Start of Data records
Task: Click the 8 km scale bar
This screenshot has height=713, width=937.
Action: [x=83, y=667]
End of Data records
Start of Data records
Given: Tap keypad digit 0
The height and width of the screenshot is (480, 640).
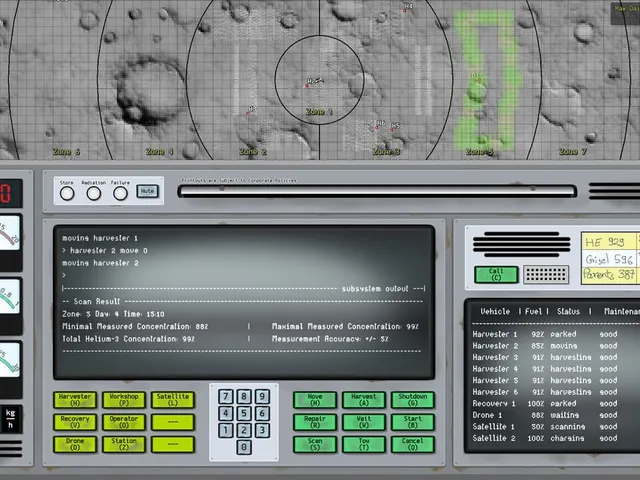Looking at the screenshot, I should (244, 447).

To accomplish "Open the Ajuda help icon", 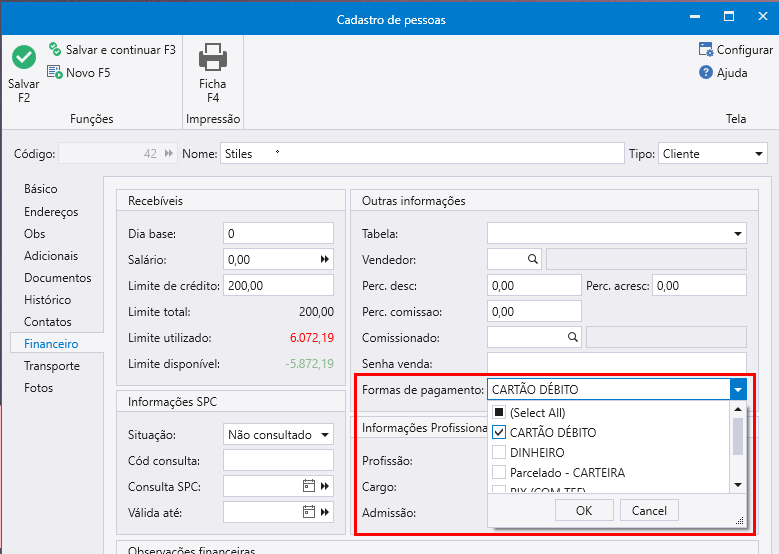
End of Data records
If a picture sits between the line containing "The height and" and the line containing "the Ajuda help", leave it out, and return the lines of that range above exactly, both ends included.

The height and width of the screenshot is (480, 640).
Looking at the screenshot, I should (244, 447).

To accomplish "Open the Ajuda help icon", 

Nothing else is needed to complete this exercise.